* **Exigences du problème**
Reprenez l'extrait cité sur la manière dont s'exprime le chef de l'État et poursuivez-le à partir de sa dernière phrase.

* **Extrait cité**
Lorsqu’on voit et entend notre président parler des heures durant sans discontinuer , relayé par toutes les chaînes de télévision de notre pays, comme l’autre jour devant un parterre impressionnant de jeunes, lorsqu’on analyse froidement les propos visiblement improvisés et mal préparés qui sortent de la bouche du premier magistrat, on ne peut manquer de s’interroger sur l’impact de ces messages débités sur le mode lapidaire d’un ton où se mêlent la réprimande, l’invective et la menace à peine voilée.
On peut s’interroger aussi sur la communication tout court du chef de l’Etat , sa capacité à parler juste et bien, s’interroger enfin sur le rôle de nos confrères de l’ entourage du chef de l’Etat qui ont la lourde charge de diffuser ces discours qui sont, pour ainsi dire- et il faut le dire tout haut- impropres à la consommation publique.

* **Données fournies**
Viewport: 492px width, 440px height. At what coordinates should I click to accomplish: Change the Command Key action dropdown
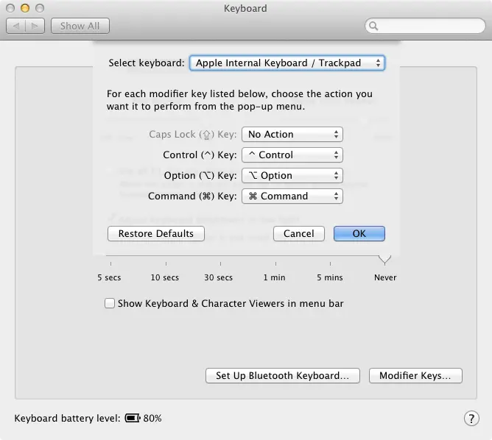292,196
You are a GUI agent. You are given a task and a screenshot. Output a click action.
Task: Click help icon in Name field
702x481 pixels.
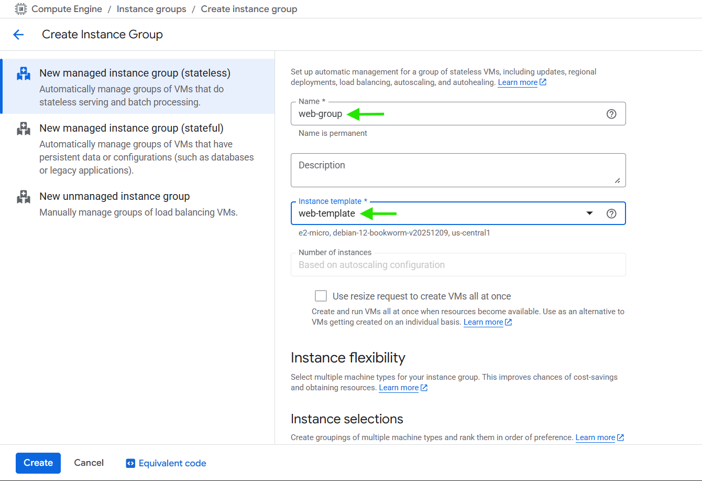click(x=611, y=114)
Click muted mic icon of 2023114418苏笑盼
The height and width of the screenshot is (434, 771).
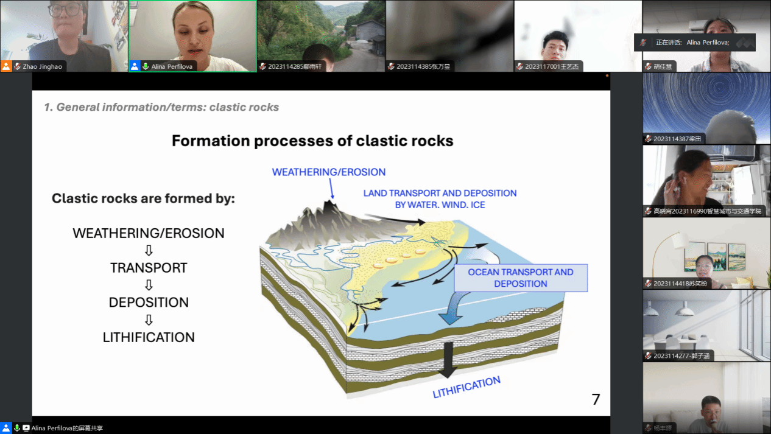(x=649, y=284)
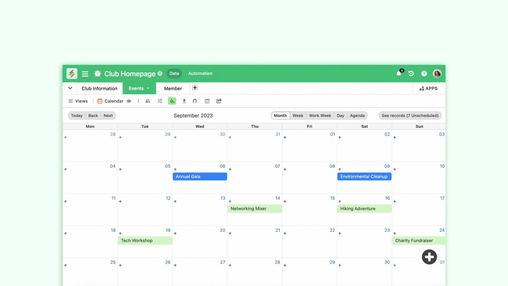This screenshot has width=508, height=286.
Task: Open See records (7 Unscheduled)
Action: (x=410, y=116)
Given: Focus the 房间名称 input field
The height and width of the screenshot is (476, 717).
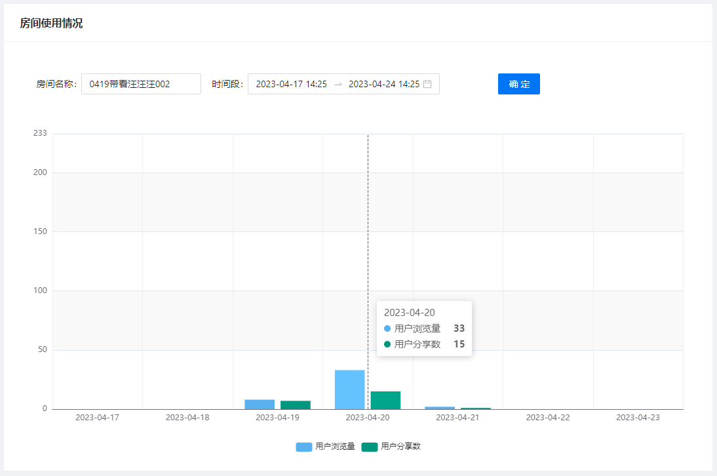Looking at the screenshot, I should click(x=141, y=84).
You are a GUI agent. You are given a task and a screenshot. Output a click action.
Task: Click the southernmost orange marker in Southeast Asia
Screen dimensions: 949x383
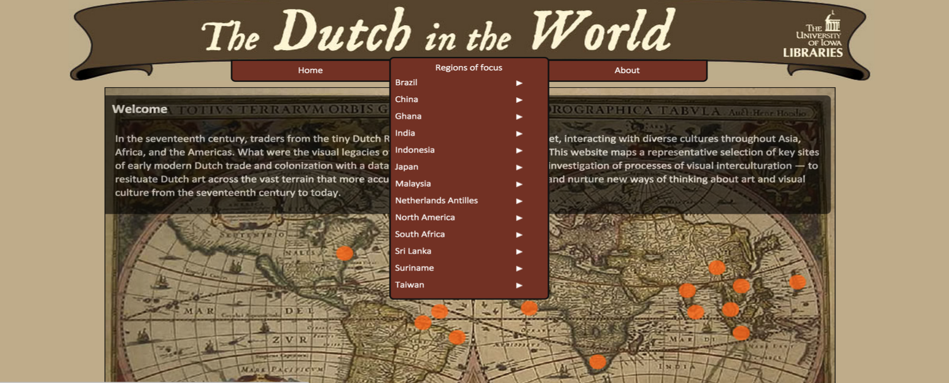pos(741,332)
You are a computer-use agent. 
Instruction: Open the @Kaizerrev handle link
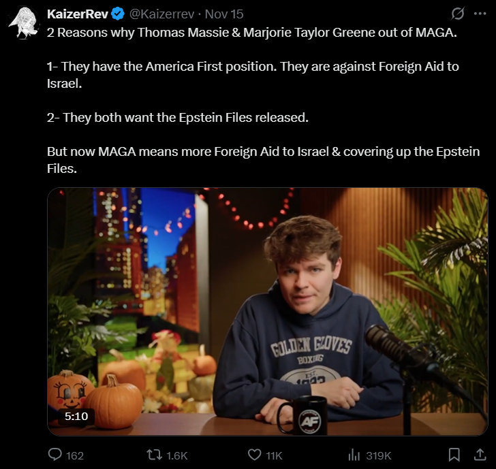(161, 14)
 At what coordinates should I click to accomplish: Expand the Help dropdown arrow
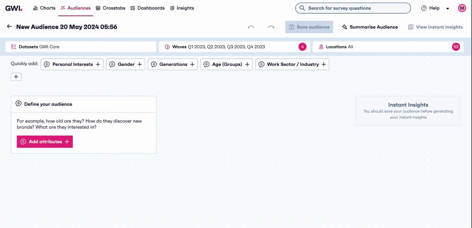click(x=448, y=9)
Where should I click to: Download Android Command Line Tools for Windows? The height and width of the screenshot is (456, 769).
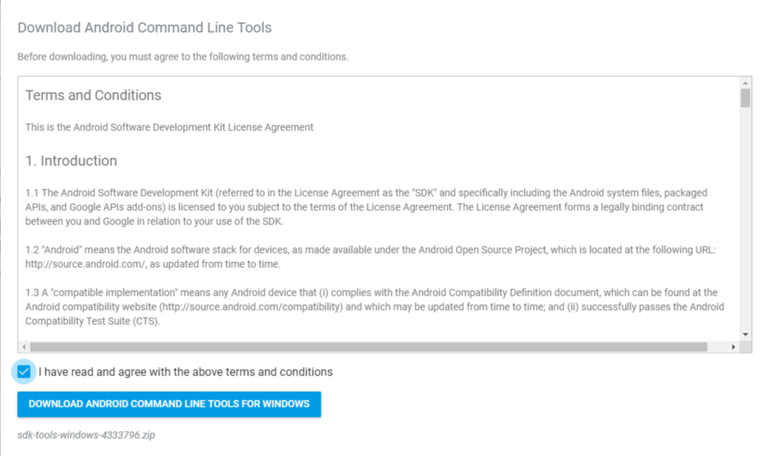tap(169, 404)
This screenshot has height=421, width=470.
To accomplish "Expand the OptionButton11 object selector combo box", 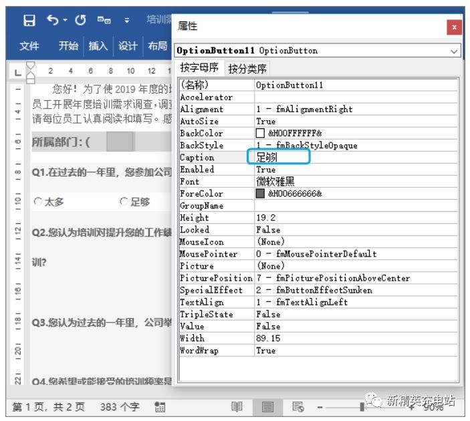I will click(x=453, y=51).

* * *

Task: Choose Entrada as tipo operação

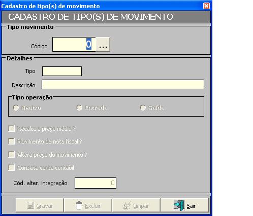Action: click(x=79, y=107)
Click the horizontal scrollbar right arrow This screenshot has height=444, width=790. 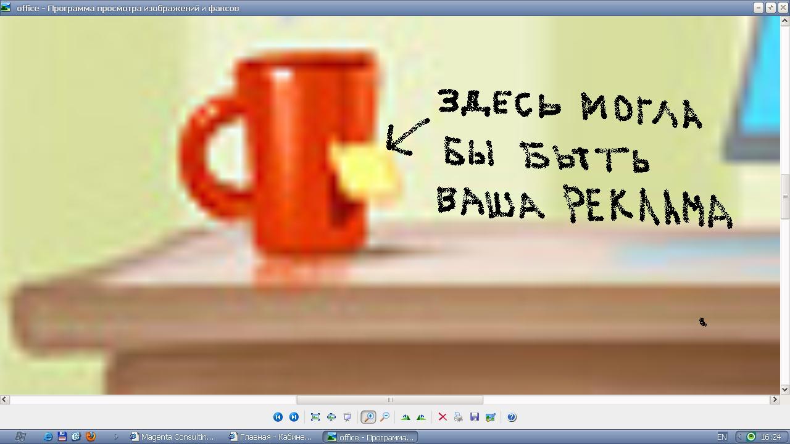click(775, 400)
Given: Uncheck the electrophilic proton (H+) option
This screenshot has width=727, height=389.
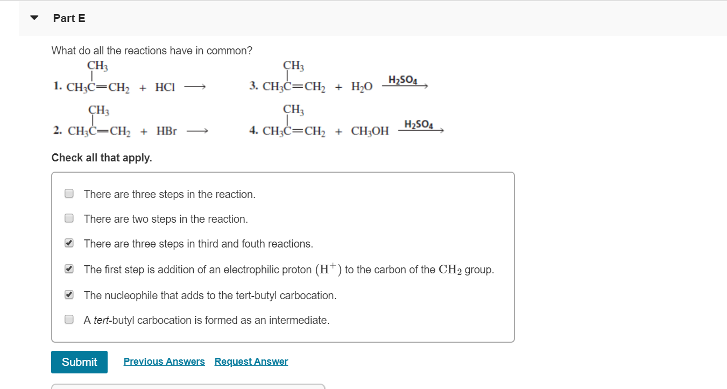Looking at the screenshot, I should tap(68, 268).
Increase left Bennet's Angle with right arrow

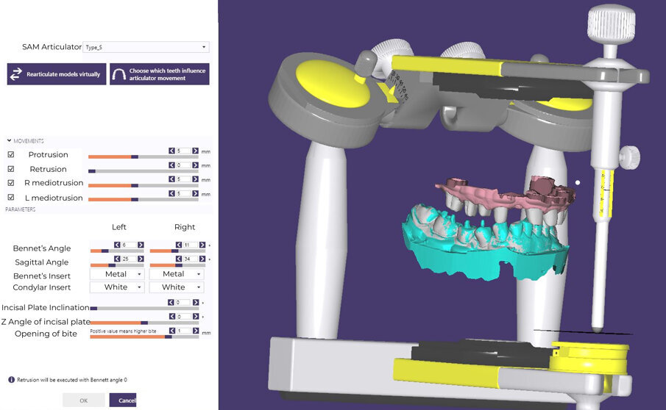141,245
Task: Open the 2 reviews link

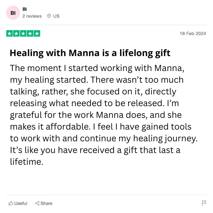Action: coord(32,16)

--

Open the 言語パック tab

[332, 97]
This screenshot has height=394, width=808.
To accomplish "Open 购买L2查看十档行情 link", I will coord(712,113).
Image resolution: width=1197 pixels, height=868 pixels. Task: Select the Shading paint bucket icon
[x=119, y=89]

* **Résultat attendu**
Disons le d’emblée : la communication du chef de l’Etat déjà calamiteuse à son avènement au pouvoir en 2006 a atteint aujourd’hui un niveau abyssal, le degré zéro pour tout dire. L’hyper- président, à l’instar de Sarkozy pendant ses heures de gloire, est omniprésent sur toutes les chaînes de télé et il parle sans cesse de tout et de rien, dit tout et son contraire , cela , et très souvent, dans le plus pur style des commérages des femmes de nos marchés, comme cette pique lancée à la cantonade à l’adresse des hommes politiques , des députés qui passeraient par la case Paris chercher des milliards pour redistribuer à tout le monde, les journalistes y compris.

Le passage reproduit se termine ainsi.